### PROBLEM DETAILS
Copy the listing out exactly as shown.

### SOURCE MATERIAL
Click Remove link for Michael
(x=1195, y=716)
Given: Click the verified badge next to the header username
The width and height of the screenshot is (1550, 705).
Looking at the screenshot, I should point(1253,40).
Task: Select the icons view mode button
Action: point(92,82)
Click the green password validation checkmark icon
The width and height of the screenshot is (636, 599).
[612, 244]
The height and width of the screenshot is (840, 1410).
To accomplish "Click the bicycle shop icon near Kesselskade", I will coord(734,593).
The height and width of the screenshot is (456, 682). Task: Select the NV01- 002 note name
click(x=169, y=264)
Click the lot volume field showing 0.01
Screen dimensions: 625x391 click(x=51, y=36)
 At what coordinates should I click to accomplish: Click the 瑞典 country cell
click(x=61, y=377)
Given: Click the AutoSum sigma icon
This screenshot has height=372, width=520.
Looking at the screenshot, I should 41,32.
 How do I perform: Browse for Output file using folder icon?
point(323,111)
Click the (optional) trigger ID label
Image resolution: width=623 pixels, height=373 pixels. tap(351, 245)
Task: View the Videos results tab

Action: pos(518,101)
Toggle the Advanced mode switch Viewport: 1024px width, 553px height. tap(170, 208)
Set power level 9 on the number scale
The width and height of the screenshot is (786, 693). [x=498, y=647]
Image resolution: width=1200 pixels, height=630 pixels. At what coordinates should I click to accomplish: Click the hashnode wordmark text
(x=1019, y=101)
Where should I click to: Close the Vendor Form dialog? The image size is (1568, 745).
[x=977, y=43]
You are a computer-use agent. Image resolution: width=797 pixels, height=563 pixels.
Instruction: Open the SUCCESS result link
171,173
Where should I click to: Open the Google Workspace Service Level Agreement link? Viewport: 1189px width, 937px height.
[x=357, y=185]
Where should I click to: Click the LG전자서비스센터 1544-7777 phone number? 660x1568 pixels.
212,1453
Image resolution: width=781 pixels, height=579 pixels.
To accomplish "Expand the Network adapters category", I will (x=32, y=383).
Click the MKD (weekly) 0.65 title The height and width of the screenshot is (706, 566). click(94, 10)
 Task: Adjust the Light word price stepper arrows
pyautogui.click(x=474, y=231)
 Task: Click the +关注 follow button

### ANSWER AREA
Click Remove link for Michael
(x=1195, y=716)
Given: Click the verified badge next to the header username
The width and height of the screenshot is (1550, 705).
Looking at the screenshot, I should point(1253,40).
Task: Select the icons view mode button
Action: point(92,82)
Click the green password validation checkmark icon
The width and height of the screenshot is (636, 599).
[612, 244]
The height and width of the screenshot is (840, 1410).
To accomplish "Click the bicycle shop icon near Kesselskade", I will coord(734,593).
The height and width of the screenshot is (456, 682). Task: Select the NV01- 002 note name
click(x=169, y=264)
Click the lot volume field showing 0.01
Screen dimensions: 625x391 click(x=51, y=36)
 At what coordinates should I click to accomplish: Click the 瑞典 country cell
click(x=61, y=377)
Given: Click the AutoSum sigma icon
This screenshot has height=372, width=520.
Looking at the screenshot, I should 41,32.
 How do I perform: Browse for Output file using folder icon?
point(323,111)
Click the (optional) trigger ID label
Image resolution: width=623 pixels, height=373 pixels. tap(351, 245)
Task: View the Videos results tab

Action: pos(518,101)
Toggle the Advanced mode switch Viewport: 1024px width, 553px height. tap(170, 208)
Set power level 9 on the number scale
The width and height of the screenshot is (786, 693). [x=498, y=647]
Image resolution: width=1200 pixels, height=630 pixels. At what coordinates should I click to accomplish: Click the hashnode wordmark text
(x=1019, y=101)
Where should I click to: Close the Vendor Form dialog? The image size is (1568, 745).
[x=977, y=43]
You are a computer-use agent. Image resolution: width=797 pixels, height=563 pixels.
Instruction: Open the SUCCESS result link
171,173
Where should I click to: Open the Google Workspace Service Level Agreement link? Viewport: 1189px width, 937px height.
[x=357, y=185]
Where should I click to: Click the LG전자서비스센터 1544-7777 phone number? 660x1568 pixels.
212,1453
Image resolution: width=781 pixels, height=579 pixels.
To accomplish "Expand the Network adapters category", I will (x=32, y=383).
Click the MKD (weekly) 0.65 title The height and width of the screenshot is (706, 566). click(94, 10)
 Task: Adjust the Light word price stepper arrows
pyautogui.click(x=474, y=231)
 Task: Click the +关注 follow button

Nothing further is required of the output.